[[ MATERIAL PROVIDED, beginning ]]

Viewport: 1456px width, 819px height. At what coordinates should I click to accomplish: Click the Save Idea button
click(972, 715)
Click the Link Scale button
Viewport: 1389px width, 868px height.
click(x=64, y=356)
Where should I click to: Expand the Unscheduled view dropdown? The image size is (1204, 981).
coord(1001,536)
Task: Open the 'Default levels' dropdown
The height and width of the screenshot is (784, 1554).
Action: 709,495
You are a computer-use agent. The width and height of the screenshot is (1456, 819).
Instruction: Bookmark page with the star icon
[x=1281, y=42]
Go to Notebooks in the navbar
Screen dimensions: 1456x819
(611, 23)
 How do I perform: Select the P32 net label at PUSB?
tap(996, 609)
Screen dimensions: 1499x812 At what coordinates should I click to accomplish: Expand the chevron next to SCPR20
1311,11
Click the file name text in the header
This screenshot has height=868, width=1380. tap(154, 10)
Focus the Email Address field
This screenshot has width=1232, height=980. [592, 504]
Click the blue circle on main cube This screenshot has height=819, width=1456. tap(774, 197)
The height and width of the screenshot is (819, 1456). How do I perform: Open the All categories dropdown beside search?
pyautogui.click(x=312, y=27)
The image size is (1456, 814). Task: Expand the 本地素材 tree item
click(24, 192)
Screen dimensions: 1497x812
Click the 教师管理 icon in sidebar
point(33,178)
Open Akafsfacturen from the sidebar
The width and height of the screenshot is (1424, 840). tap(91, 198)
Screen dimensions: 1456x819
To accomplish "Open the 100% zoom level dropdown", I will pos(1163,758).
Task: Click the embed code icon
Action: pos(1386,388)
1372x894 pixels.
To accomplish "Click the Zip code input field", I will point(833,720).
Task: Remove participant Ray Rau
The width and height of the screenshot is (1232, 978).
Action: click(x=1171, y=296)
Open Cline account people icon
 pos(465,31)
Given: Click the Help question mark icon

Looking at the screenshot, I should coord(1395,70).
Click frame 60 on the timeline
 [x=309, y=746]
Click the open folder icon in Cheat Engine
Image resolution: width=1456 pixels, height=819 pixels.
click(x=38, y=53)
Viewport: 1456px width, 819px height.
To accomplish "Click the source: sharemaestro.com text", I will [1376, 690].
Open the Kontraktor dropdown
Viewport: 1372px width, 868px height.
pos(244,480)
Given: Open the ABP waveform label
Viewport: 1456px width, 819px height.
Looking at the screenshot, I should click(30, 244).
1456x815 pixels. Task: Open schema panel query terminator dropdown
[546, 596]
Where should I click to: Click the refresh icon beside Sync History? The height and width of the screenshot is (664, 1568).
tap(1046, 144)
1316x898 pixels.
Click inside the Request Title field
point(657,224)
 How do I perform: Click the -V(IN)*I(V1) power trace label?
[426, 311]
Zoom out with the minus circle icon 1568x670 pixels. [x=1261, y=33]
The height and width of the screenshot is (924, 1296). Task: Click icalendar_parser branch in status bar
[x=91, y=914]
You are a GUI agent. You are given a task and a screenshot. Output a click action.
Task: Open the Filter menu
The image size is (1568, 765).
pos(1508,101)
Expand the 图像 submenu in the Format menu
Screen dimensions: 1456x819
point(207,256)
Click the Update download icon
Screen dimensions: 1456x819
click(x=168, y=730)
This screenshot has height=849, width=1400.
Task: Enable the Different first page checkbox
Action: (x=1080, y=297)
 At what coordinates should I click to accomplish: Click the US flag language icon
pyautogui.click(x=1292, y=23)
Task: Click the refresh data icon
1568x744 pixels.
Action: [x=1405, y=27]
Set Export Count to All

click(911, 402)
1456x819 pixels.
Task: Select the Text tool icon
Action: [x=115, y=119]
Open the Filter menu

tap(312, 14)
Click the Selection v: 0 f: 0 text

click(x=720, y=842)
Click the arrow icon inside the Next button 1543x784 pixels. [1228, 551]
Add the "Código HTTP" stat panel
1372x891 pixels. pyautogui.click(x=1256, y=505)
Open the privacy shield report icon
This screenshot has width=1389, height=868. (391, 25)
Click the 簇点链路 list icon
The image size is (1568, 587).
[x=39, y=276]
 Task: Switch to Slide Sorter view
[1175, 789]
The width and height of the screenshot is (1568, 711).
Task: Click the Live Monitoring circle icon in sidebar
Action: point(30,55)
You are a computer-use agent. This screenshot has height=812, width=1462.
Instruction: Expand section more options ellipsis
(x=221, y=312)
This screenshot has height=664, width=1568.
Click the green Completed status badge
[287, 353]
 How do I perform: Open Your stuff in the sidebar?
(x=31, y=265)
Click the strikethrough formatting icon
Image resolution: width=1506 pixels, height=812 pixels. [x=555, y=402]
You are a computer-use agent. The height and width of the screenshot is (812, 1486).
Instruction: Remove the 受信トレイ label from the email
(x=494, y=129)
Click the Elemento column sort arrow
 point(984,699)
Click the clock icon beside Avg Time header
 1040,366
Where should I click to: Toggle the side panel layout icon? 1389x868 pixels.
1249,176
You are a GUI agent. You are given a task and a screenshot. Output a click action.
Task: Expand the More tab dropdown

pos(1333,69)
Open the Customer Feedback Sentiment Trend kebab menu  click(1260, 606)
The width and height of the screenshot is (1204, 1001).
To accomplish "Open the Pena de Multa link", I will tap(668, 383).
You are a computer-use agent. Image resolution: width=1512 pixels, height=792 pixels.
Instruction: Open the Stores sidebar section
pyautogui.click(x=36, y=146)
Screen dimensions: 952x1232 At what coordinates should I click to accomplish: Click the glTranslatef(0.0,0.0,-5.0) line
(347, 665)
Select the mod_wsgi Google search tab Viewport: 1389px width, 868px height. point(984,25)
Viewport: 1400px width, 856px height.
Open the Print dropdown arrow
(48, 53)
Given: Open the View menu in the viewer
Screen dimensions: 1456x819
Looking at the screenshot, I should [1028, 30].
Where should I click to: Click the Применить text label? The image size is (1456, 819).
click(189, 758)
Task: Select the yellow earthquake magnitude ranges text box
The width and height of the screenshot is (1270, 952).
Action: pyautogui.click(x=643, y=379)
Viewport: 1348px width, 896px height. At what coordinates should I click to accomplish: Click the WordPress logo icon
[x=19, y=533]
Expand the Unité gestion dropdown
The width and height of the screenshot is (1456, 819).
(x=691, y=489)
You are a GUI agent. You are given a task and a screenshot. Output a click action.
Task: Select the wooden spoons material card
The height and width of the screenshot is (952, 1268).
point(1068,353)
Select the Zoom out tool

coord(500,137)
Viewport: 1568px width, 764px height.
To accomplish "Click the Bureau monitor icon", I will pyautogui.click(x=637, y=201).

[[ MATERIAL PROVIDED, end ]]

• PROMPT:
Copy the entries word for word. Start at the first line and end with the line containing "You are a computer-use agent. The width".

• SOLUTION BELOW:
Viewport: 1456px width, 819px height. At what coordinates should I click to accomplish: Click the Save Idea button
click(972, 715)
Click the Link Scale button
Viewport: 1389px width, 868px height.
click(x=64, y=356)
Where should I click to: Expand the Unscheduled view dropdown? The image size is (1204, 981).
coord(1001,536)
Task: Open the 'Default levels' dropdown
The height and width of the screenshot is (784, 1554).
Action: 709,495
You are a computer-use agent. The width and height of the screenshot is (1456, 819).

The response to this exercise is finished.